═══ EXTRACT PROVIDED ═══

Posted on: 6 September 2019
If you are 38 or more weeks along in your pregnancy but you want to induce labor without drugs, your doctor might suggest any number of natural ways to do it. One of those ways is membrane stripping, and it could be as uncomfortable for you as it sounds. However, it is proven effective at jump-starting labor and delivery. Here is what the process is, what it feels like, what you can expect, and why your OB might suggest it over some other methods.
Your OB Inserts a Finger and Prods Your Cervix
With your feet in the exam stirrups and your entire bottom exposed, the OB inserts a gloved finger into your vagina. He or she then reaches your cervix and beings pushing on it. When you are ready for delivery, your cervix becomes really soft, but at this time, it probably will not be soft at all. The idea is to get the finger past your cervix and to the amniotic sac, where the OB will sweep his or her finger around to detach the lower part of the amniotic membranes from your lower uterus and the cervix. Your body, sensing that something is off with the amniotic sac, may start labor within a few hours or a of couple days.
What It Feels Like
There will be a lot of pressure as the OB pushes toward your cervix. It can be very painful as he or she tries to soften your cervix and get a finger through. When the membranes are stripped, you may feel some pain and pressure simultaneously. This pain will increase as labor starts coming on.

═══ EXCERPTED RECORDS ═══

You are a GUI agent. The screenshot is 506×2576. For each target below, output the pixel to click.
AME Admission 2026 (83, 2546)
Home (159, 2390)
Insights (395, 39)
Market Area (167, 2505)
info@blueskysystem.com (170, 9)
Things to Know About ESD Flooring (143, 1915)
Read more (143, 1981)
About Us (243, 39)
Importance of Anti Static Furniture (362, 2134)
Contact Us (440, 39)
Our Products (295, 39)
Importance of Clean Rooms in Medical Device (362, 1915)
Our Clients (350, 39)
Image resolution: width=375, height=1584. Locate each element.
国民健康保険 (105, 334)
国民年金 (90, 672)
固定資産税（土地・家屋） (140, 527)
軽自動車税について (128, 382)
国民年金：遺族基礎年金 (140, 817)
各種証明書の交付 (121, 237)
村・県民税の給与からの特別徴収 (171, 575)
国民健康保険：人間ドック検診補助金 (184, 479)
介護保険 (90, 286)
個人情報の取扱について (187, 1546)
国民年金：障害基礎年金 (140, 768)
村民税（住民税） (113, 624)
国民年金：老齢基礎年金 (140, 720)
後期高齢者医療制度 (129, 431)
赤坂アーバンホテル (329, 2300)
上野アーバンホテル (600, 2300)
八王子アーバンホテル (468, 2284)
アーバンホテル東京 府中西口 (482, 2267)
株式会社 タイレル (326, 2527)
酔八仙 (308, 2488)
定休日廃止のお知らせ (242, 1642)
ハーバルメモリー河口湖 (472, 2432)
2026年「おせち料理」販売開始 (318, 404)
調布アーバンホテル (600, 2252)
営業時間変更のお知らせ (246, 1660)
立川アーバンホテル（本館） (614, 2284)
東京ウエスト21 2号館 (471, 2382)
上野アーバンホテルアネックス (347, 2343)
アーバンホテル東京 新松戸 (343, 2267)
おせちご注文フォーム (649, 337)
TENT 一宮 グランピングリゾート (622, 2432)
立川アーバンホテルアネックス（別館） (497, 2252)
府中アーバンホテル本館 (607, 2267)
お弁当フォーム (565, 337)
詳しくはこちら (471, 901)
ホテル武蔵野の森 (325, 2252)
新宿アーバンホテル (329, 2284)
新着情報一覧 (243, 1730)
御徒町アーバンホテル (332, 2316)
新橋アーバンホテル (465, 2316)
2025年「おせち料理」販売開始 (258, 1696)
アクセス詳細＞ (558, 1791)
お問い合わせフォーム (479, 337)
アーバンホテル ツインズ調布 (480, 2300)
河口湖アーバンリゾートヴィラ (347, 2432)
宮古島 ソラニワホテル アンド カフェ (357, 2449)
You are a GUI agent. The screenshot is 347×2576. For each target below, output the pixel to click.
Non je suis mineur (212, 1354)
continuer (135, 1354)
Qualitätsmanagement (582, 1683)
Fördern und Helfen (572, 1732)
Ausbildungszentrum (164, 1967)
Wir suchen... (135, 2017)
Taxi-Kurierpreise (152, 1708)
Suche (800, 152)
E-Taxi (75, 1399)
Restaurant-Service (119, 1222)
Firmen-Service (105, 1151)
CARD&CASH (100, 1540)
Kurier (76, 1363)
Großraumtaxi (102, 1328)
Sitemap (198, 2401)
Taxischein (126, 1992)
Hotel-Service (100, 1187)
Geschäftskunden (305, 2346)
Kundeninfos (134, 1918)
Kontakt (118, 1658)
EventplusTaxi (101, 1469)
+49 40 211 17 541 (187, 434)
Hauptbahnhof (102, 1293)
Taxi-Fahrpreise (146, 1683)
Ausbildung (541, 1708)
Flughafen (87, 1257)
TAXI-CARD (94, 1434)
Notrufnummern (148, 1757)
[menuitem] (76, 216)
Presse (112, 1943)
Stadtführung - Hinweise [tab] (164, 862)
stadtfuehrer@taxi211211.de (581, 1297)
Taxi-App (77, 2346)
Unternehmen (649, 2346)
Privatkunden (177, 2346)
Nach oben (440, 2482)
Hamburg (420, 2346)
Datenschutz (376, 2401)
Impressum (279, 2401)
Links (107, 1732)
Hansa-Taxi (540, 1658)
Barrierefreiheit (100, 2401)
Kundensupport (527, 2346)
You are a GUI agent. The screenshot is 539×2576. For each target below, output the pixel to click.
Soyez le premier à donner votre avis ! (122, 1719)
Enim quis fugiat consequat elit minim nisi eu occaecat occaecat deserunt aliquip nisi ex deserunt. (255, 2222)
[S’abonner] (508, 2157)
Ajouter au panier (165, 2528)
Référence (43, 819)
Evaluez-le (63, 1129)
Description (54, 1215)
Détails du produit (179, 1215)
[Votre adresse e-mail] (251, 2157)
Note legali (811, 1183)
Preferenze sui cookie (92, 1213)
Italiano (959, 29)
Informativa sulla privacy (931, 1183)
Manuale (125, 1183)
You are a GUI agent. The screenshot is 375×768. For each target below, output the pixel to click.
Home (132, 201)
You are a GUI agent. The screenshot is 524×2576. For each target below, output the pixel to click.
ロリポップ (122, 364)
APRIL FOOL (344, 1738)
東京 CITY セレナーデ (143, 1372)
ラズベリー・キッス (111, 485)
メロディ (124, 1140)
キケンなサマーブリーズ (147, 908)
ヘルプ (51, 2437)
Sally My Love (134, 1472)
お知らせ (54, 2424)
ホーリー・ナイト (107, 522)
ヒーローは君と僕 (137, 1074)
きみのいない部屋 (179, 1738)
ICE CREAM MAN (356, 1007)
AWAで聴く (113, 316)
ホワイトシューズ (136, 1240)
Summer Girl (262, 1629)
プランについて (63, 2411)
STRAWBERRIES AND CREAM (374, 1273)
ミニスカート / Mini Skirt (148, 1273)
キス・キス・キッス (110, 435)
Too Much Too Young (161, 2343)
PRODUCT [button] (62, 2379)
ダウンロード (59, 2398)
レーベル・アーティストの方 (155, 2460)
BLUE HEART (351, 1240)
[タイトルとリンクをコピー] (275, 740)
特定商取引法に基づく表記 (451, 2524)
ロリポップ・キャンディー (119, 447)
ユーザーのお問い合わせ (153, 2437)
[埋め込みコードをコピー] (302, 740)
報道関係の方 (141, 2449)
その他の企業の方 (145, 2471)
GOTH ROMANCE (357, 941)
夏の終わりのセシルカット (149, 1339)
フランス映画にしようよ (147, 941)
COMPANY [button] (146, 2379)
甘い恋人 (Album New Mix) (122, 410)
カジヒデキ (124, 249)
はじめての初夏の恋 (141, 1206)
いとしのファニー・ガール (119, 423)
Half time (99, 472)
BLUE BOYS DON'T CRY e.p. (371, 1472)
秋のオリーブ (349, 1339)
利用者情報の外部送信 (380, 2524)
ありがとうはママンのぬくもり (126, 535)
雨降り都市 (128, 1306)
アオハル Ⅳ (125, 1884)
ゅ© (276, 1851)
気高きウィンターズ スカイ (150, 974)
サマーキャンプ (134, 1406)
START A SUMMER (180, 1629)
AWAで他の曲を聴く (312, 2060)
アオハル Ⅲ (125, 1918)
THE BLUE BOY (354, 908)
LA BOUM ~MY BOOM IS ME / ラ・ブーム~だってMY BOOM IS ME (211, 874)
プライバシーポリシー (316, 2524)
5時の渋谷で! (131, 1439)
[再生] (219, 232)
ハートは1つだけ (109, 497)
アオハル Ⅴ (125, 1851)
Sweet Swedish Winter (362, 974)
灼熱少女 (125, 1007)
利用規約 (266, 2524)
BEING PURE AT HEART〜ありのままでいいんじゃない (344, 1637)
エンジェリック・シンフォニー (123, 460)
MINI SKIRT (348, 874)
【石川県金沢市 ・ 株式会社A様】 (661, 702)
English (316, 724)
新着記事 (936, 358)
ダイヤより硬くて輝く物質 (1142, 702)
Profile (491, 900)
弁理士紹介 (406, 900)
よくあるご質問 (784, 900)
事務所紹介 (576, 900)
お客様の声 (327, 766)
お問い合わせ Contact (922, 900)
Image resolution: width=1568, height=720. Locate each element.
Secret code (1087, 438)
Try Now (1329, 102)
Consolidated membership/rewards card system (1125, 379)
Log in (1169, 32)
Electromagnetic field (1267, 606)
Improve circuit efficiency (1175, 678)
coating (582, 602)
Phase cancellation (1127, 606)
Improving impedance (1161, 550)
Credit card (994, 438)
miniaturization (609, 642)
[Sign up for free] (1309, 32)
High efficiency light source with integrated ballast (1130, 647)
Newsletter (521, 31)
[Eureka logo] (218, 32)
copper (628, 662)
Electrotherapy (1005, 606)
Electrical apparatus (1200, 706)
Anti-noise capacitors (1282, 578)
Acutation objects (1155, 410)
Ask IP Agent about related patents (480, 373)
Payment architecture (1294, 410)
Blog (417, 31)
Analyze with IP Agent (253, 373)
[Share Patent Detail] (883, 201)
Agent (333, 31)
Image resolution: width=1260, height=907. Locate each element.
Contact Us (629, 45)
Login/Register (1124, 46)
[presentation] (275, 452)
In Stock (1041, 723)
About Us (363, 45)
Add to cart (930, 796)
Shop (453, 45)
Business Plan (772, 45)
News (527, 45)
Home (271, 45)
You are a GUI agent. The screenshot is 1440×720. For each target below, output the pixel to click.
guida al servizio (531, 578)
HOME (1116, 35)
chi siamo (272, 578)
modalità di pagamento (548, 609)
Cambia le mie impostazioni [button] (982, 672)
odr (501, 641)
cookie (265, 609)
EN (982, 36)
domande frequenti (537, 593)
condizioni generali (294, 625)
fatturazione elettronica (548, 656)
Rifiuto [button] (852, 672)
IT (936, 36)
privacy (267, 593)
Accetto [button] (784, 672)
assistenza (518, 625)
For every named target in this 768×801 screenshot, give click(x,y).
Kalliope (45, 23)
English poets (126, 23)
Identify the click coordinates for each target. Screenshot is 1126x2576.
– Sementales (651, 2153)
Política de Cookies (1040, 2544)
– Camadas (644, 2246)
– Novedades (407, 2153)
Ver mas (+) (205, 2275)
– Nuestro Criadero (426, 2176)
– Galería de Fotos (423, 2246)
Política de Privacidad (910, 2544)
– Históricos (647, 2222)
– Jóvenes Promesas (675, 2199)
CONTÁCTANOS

═══

REQUIRED TASKS:
A – In the pregnancy article, copy the passage from "Posted on: 6" to "some other methods.", substituting "membrane sweeping" for "membrane stripping".
B – Continue the article on membrane stripping after its last sentence.
The records were taken from a separate source.

TASK-BY-TASK RESULTS:
A –
Posted on: 6 September 2019
If you are 38 or more weeks along in your pregnancy but you want to induce labor without drugs, your doctor might suggest any number of natural ways to do it. One of those ways is membrane sweeping, and it could be as uncomfortable for you as it sounds. However, it is proven effective at jump-starting labor and delivery. Here is what the process is, what it feels like, what you can expect, and why your OB might suggest it over some other methods.

B –
What You Can Expect
You will experience some bleeding as a result of having the cervix pushed upon and opened. Some amniotic fluid may begin to leak too. If the membrane stripping is successful, and if your body responds as expected, delivery usually begins within seven days of this procedure, if not sooner.
Other Reasons Why Your OB May Suggest This Procedure
Some first-time moms just go on and on with their pregnancies, often well beyond the allowed extra week. This is dangerous to both you and the child due to the extra weight gain, heart problems, delivery issues, and increased size of the baby. The OB might have his or her own personal reasons for trying to get your labor going, too, but the choice is ultimately yours.